(Beginning of DATA EXTRACTS)

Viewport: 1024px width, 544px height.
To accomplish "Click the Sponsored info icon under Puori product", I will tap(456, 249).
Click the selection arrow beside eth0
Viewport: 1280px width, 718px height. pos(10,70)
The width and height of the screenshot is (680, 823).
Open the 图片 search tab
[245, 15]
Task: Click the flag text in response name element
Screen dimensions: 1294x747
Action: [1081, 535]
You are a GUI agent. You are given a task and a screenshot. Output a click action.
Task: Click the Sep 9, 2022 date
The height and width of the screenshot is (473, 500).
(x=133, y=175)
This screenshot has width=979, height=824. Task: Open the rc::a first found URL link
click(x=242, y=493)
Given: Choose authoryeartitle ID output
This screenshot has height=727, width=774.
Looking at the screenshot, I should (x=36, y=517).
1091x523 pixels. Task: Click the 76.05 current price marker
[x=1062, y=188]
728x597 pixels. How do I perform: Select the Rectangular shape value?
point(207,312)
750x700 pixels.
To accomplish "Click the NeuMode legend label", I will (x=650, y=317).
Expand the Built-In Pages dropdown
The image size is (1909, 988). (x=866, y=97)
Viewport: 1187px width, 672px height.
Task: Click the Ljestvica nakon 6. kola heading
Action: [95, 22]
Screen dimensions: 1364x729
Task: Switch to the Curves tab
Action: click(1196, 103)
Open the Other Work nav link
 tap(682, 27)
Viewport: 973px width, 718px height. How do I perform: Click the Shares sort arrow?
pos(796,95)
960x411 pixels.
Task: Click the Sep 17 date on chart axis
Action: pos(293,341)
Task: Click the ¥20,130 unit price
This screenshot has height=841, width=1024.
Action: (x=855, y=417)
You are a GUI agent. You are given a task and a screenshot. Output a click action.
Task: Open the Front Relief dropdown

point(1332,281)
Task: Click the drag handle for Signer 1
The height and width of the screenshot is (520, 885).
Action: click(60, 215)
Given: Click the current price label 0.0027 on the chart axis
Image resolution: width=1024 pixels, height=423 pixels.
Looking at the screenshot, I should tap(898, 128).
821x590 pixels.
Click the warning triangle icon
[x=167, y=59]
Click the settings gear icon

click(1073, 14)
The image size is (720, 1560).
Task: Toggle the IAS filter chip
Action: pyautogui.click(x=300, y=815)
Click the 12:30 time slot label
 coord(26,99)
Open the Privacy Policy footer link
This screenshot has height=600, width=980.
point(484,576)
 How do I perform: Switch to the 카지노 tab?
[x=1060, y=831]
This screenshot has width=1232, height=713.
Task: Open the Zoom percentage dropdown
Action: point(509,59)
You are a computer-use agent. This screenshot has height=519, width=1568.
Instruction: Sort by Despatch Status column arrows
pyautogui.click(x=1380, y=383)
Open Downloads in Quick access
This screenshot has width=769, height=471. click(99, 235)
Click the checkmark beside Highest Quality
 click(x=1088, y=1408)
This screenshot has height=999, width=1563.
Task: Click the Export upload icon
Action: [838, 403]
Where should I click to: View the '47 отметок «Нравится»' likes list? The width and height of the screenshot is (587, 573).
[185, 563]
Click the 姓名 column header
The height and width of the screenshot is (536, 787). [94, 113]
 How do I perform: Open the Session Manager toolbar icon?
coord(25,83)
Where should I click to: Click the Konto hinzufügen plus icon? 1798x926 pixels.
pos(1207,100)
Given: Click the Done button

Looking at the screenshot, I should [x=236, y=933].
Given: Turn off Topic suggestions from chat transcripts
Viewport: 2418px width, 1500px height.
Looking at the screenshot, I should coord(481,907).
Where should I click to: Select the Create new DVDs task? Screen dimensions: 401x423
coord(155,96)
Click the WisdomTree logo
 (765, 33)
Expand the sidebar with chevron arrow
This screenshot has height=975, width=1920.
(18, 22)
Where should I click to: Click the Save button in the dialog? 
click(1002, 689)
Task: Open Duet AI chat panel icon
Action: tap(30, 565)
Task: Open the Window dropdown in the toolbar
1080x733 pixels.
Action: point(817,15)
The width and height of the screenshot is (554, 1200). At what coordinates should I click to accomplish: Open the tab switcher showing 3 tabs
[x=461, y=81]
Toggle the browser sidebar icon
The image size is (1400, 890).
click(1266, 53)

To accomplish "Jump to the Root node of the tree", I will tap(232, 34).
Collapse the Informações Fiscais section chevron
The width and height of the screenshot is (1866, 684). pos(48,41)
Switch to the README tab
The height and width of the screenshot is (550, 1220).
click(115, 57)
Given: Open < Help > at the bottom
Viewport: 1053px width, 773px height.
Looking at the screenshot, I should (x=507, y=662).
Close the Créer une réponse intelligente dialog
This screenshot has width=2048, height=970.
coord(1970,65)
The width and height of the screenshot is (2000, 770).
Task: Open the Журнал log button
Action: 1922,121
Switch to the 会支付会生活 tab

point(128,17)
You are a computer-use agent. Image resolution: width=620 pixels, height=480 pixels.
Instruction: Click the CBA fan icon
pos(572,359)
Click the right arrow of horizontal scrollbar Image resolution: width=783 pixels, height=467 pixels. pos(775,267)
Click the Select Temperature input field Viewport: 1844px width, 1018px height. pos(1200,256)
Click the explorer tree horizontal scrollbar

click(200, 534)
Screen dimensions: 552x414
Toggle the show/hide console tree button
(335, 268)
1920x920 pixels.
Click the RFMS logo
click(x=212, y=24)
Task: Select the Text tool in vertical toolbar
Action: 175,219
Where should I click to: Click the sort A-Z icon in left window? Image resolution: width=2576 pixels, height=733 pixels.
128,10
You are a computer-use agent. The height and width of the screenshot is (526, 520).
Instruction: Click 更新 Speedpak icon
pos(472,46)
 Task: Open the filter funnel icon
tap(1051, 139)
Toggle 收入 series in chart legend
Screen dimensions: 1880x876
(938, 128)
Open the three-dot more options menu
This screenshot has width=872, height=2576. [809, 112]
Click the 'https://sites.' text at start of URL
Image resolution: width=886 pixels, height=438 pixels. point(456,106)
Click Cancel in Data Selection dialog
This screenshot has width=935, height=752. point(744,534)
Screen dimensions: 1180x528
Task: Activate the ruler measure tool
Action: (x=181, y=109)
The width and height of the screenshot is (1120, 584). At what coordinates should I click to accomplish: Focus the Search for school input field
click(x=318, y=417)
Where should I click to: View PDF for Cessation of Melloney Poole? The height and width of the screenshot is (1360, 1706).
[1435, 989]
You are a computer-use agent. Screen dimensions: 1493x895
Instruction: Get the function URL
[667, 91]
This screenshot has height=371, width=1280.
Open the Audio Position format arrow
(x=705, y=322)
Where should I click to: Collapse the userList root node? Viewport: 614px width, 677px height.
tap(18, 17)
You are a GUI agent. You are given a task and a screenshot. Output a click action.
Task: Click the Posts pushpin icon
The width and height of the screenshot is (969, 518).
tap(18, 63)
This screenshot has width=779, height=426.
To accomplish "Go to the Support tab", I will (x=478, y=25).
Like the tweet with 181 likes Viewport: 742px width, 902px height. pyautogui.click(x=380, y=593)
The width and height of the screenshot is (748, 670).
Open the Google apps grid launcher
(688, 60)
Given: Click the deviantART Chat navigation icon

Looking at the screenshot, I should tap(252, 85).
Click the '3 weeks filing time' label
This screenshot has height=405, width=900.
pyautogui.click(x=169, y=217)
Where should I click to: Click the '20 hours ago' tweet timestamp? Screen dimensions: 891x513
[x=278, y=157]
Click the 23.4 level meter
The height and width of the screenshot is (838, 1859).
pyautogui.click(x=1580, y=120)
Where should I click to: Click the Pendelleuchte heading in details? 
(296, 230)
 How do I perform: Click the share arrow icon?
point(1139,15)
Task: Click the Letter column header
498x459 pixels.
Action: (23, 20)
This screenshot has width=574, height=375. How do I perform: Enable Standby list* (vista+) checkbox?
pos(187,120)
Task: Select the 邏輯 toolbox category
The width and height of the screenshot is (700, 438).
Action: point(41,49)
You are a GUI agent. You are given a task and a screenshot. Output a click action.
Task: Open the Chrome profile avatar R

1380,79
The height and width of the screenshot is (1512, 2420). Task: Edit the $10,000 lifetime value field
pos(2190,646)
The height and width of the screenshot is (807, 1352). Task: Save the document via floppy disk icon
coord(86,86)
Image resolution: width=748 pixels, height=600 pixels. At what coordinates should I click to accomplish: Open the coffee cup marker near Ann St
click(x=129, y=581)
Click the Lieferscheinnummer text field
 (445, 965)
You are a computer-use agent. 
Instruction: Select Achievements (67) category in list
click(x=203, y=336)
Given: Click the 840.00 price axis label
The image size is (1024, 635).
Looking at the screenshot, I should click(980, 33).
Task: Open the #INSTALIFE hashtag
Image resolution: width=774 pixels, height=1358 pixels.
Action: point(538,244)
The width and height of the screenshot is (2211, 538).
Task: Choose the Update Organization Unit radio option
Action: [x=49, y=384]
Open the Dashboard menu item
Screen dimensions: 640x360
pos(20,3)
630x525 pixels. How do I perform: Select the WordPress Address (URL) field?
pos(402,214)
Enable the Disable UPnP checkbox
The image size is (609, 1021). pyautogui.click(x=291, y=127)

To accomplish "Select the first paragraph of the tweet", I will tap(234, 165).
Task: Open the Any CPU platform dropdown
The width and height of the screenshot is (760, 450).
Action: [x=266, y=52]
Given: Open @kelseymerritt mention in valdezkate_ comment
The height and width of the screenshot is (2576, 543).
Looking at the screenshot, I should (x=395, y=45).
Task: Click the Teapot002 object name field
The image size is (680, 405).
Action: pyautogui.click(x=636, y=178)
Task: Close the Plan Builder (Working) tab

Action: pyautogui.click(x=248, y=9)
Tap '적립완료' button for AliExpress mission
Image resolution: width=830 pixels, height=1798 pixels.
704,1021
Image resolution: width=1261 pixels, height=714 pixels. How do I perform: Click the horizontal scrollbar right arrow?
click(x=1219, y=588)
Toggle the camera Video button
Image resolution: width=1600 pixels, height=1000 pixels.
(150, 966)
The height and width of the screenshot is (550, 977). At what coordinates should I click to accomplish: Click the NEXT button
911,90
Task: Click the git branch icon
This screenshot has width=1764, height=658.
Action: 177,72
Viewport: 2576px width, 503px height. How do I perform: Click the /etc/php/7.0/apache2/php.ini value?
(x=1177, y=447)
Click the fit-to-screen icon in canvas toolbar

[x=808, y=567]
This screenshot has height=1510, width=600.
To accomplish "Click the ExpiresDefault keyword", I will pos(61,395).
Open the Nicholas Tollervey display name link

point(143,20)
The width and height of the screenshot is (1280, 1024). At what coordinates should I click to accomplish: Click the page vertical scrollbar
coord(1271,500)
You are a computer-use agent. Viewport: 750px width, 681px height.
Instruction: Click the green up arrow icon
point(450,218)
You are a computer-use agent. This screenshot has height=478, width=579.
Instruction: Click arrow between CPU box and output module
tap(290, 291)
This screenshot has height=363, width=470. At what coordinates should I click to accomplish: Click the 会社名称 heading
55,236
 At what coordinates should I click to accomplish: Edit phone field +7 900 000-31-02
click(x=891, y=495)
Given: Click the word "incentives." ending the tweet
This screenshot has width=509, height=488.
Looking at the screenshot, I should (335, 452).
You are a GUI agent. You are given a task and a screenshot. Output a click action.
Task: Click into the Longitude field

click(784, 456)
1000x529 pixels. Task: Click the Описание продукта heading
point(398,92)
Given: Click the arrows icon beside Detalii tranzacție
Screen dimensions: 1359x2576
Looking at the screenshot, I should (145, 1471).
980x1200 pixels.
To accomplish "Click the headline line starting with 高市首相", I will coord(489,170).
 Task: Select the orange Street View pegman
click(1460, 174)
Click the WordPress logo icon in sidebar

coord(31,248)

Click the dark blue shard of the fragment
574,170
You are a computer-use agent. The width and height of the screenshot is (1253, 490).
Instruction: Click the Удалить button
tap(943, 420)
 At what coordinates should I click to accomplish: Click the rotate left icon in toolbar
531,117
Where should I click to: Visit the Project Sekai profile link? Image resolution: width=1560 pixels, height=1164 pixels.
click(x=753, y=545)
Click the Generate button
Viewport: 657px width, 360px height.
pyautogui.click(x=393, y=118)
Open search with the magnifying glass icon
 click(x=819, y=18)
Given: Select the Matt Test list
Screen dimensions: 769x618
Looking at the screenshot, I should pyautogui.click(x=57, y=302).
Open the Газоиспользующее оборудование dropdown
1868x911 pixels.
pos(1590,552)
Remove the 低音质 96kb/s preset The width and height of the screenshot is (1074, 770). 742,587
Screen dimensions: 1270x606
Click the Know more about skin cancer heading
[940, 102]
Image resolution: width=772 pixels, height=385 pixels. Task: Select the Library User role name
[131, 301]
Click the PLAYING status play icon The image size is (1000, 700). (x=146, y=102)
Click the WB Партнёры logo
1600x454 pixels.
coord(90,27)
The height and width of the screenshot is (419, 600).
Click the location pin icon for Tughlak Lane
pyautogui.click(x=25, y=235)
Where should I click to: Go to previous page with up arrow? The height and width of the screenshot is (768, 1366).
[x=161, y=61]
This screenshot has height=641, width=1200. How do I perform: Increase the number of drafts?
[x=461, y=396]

(End of DATA EXTRACTS)

▶ WHAT IS BEING ASKED
Report all lines in the records that include the string "computer".

▶ RESULT FOR THIS EXERCISE
You are a computer-use agent. This screenshot has height=519, width=1568.
You are a computer-use agent. Image resolution: width=620 pixels, height=480 pixels.
You are a computer-use agent. The height and width of the screenshot is (526, 520).
You are a computer-use agent. Screen dimensions: 1493x895
You are a computer-use agent. 
You are a computer-use agent. Viewport: 750px width, 681px height.
You are a computer-use agent. This screenshot has height=478, width=579.
You are a computer-use agent. The width and height of the screenshot is (1253, 490).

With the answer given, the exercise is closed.